What you return must match the records word for word.
■ ■ ■ ■
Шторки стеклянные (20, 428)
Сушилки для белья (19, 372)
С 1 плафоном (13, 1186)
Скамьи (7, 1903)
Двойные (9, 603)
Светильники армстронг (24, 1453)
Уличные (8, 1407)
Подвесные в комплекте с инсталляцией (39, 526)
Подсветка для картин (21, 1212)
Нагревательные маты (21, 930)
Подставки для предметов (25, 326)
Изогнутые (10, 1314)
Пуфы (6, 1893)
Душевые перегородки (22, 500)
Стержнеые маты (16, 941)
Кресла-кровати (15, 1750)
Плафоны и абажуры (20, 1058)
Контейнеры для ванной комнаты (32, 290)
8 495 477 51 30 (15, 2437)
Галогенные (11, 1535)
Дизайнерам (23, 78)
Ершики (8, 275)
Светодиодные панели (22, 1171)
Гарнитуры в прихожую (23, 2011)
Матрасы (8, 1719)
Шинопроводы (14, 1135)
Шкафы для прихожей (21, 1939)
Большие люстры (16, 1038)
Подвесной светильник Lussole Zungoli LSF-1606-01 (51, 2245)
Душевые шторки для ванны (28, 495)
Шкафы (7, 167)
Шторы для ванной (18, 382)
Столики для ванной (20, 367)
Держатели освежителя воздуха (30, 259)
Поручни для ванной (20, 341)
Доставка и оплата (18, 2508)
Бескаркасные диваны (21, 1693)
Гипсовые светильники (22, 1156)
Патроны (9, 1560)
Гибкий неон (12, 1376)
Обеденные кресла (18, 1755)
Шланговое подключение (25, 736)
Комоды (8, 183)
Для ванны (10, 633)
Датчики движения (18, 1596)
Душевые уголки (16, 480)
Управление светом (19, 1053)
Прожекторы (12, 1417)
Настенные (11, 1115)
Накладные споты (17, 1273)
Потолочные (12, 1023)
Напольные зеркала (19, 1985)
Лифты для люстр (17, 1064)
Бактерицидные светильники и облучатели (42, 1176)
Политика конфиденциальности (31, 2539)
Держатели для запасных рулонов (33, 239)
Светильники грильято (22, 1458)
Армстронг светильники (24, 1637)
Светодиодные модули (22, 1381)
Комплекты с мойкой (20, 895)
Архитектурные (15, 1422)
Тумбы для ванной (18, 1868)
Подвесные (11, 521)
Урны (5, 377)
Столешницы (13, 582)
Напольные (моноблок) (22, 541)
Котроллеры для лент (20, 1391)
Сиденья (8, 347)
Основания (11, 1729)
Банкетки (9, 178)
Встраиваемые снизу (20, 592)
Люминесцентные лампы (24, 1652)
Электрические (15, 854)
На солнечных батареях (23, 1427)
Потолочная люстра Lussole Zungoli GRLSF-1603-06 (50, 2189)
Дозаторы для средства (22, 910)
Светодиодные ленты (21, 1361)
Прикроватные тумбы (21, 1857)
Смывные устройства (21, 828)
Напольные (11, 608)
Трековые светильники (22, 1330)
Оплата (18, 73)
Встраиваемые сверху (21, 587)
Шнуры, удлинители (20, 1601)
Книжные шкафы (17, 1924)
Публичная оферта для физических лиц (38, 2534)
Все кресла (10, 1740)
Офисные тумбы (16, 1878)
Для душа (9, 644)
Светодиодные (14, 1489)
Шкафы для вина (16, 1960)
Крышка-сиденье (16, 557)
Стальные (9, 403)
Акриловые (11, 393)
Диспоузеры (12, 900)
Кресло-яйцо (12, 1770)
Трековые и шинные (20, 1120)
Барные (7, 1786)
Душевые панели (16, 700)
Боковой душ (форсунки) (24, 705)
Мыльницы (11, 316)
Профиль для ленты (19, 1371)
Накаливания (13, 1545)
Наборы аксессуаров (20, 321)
■ ■ ■ ■
■ EXPECTED OUTPUT
Шторки стеклянные (20, 428)
Сушилки для белья (19, 372)
С 1 плафоном (13, 1186)
Скамьи (7, 1903)
Двойные (9, 603)
Светильники армстронг (24, 1453)
Уличные (8, 1407)
Подвесные в комплекте с инсталляцией (39, 526)
Подсветка для картин (21, 1212)
Нагревательные маты (21, 930)
Подставки для предметов (25, 326)
Изогнутые (10, 1314)
Пуфы (6, 1893)
Душевые перегородки (22, 500)
Стержнеые маты (16, 941)
Кресла-кровати (15, 1750)
Плафоны и абажуры (20, 1058)
Контейнеры для ванной комнаты (32, 290)
8 495 477 51 30 (15, 2437)
Галогенные (11, 1535)
Дизайнерам (23, 78)
Ершики (8, 275)
Светодиодные панели (22, 1171)
Гарнитуры в прихожую (23, 2011)
Матрасы (8, 1719)
Шинопроводы (14, 1135)
Шкафы для прихожей (21, 1939)
Большие люстры (16, 1038)
Подвесной светильник Lussole Zungoli LSF-1606-01 (51, 2245)
Душевые шторки для ванны (28, 495)
Шкафы (7, 167)
Шторы для ванной (18, 382)
Столики для ванной (20, 367)
Держатели освежителя воздуха (30, 259)
Поручни для ванной (20, 341)
Доставка и оплата (18, 2508)
Бескаркасные диваны (21, 1693)
Гипсовые светильники (22, 1156)
Патроны (9, 1560)
Гибкий неон (12, 1376)
Обеденные кресла (18, 1755)
Шланговое подключение (25, 736)
Комоды (8, 183)
Для ванны (10, 633)
Датчики движения (18, 1596)
Душевые уголки (16, 480)
Управление светом (19, 1053)
Прожекторы (12, 1417)
Настенные (11, 1115)
Накладные споты (17, 1273)
Потолочные (12, 1023)
Напольные зеркала (19, 1985)
Лифты для люстр (17, 1064)
Бактерицидные светильники и облучатели (42, 1176)
Политика конфиденциальности (31, 2539)
Держатели для запасных рулонов (33, 239)
Светильники грильято (22, 1458)
Армстронг светильники (24, 1637)
Светодиодные модули (22, 1381)
Комплекты с мойкой (20, 895)
Архитектурные (15, 1422)
Тумбы для ванной (18, 1868)
Подвесные (11, 521)
Урны (5, 377)
Столешницы (13, 582)
Напольные (моноблок) (22, 541)
Котроллеры для лент (20, 1391)
Сиденья (8, 347)
Основания (11, 1729)
Банкетки (9, 178)
Встраиваемые снизу (20, 592)
Люминесцентные лампы (24, 1652)
Электрические (15, 854)
На солнечных батареях (23, 1427)
Потолочная люстра Lussole Zungoli GRLSF-1603-06 (50, 2189)
Дозаторы для средства (22, 910)
Светодиодные ленты (21, 1361)
Прикроватные тумбы (21, 1857)
Смывные устройства (21, 828)
Напольные (11, 608)
Трековые светильники (22, 1330)
Оплата (18, 73)
Встраиваемые сверху (21, 587)
Шнуры, удлинители (20, 1601)
Книжные шкафы (17, 1924)
Публичная оферта для физических лиц (38, 2534)
Все кресла (10, 1740)
Офисные тумбы (16, 1878)
Для душа (9, 644)
Светодиодные (14, 1489)
Шкафы для вина (16, 1960)
Крышка-сиденье (16, 557)
Стальные (9, 403)
Акриловые (11, 393)
Диспоузеры (12, 900)
Кресло-яйцо (12, 1770)
Трековые и шинные (20, 1120)
Барные (7, 1786)
Душевые панели (16, 700)
Боковой душ (форсунки) (24, 705)
Мыльницы (11, 316)
Профиль для ленты (19, 1371)
Накаливания (13, 1545)
Наборы аксессуаров (20, 321)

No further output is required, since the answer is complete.